Each entry listed below should be reproduced word for word.

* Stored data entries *
>>>
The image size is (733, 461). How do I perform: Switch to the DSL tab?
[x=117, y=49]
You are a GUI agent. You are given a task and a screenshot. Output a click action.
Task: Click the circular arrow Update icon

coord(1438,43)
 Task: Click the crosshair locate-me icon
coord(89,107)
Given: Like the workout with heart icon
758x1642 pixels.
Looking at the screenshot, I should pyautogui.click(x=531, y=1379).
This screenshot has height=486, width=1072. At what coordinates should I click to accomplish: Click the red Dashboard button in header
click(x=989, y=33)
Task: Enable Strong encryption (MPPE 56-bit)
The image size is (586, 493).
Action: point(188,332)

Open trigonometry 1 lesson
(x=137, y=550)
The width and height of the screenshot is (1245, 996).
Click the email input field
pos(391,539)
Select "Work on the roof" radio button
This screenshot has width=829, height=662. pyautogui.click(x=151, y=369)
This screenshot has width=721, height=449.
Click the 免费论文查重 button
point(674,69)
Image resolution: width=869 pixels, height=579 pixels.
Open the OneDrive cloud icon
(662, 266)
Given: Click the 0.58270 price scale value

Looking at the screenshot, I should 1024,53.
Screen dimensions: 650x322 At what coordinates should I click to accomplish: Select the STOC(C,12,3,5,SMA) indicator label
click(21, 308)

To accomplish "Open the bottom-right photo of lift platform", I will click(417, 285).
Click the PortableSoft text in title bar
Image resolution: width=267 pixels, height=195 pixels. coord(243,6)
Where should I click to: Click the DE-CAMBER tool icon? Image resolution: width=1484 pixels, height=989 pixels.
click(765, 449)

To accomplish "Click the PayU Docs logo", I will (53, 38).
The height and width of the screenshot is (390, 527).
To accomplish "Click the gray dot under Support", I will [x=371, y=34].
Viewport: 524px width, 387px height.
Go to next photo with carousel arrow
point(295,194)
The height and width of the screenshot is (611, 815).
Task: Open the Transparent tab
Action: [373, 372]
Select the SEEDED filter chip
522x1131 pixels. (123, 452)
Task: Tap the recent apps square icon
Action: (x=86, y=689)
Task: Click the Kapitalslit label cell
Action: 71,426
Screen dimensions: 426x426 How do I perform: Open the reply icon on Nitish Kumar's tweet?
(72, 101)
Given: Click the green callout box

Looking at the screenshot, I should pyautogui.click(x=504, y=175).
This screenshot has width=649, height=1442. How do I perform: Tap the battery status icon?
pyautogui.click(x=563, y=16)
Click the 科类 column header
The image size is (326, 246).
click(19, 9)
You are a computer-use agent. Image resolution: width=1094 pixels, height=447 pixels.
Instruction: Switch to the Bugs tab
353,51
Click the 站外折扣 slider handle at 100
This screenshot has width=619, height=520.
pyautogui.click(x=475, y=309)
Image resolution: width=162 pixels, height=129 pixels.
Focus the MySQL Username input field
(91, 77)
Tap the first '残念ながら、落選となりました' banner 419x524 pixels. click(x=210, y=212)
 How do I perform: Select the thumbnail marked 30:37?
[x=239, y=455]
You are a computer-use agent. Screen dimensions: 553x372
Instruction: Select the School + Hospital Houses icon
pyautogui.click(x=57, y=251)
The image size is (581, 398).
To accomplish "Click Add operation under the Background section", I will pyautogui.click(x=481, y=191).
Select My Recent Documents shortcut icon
<<<
* Exercise answer *
The image size is (733, 461). How do I perform: Switch to the DSL tab?
[x=117, y=49]
You are a GUI agent. You are given a task and a screenshot. Output a click action.
Task: Click the circular arrow Update icon

coord(1438,43)
 Task: Click the crosshair locate-me icon
coord(89,107)
Given: Like the workout with heart icon
758x1642 pixels.
Looking at the screenshot, I should pyautogui.click(x=531, y=1379).
This screenshot has height=486, width=1072. At what coordinates should I click to accomplish: Click the red Dashboard button in header
click(x=989, y=33)
Task: Enable Strong encryption (MPPE 56-bit)
The image size is (586, 493).
Action: point(188,332)

Open trigonometry 1 lesson
(x=137, y=550)
The width and height of the screenshot is (1245, 996).
Click the email input field
pos(391,539)
Select "Work on the roof" radio button
This screenshot has width=829, height=662. pyautogui.click(x=151, y=369)
This screenshot has width=721, height=449.
Click the 免费论文查重 button
point(674,69)
Image resolution: width=869 pixels, height=579 pixels.
Open the OneDrive cloud icon
(662, 266)
Given: Click the 0.58270 price scale value

Looking at the screenshot, I should 1024,53.
Screen dimensions: 650x322 At what coordinates should I click to accomplish: Select the STOC(C,12,3,5,SMA) indicator label
click(21, 308)

To accomplish "Open the bottom-right photo of lift platform", I will click(417, 285).
Click the PortableSoft text in title bar
Image resolution: width=267 pixels, height=195 pixels. coord(243,6)
Where should I click to: Click the DE-CAMBER tool icon? Image resolution: width=1484 pixels, height=989 pixels.
click(765, 449)

To accomplish "Click the PayU Docs logo", I will (53, 38).
The height and width of the screenshot is (390, 527).
To accomplish "Click the gray dot under Support", I will [x=371, y=34].
Viewport: 524px width, 387px height.
Go to next photo with carousel arrow
point(295,194)
The height and width of the screenshot is (611, 815).
Task: Open the Transparent tab
Action: [373, 372]
Select the SEEDED filter chip
522x1131 pixels. (123, 452)
Task: Tap the recent apps square icon
Action: (x=86, y=689)
Task: Click the Kapitalslit label cell
Action: 71,426
Screen dimensions: 426x426 How do I perform: Open the reply icon on Nitish Kumar's tweet?
(72, 101)
Given: Click the green callout box

Looking at the screenshot, I should pyautogui.click(x=504, y=175).
This screenshot has width=649, height=1442. How do I perform: Tap the battery status icon?
pyautogui.click(x=563, y=16)
Click the 科类 column header
The image size is (326, 246).
click(19, 9)
You are a computer-use agent. Image resolution: width=1094 pixels, height=447 pixels.
Instruction: Switch to the Bugs tab
353,51
Click the 站外折扣 slider handle at 100
This screenshot has width=619, height=520.
pyautogui.click(x=475, y=309)
Image resolution: width=162 pixels, height=129 pixels.
Focus the MySQL Username input field
(91, 77)
Tap the first '残念ながら、落選となりました' banner 419x524 pixels. click(x=210, y=212)
 How do I perform: Select the thumbnail marked 30:37?
[x=239, y=455]
You are a computer-use agent. Screen dimensions: 553x372
Instruction: Select the School + Hospital Houses icon
pyautogui.click(x=57, y=251)
The image size is (581, 398).
To accomplish "Click Add operation under the Background section", I will pyautogui.click(x=481, y=191).
Select My Recent Documents shortcut icon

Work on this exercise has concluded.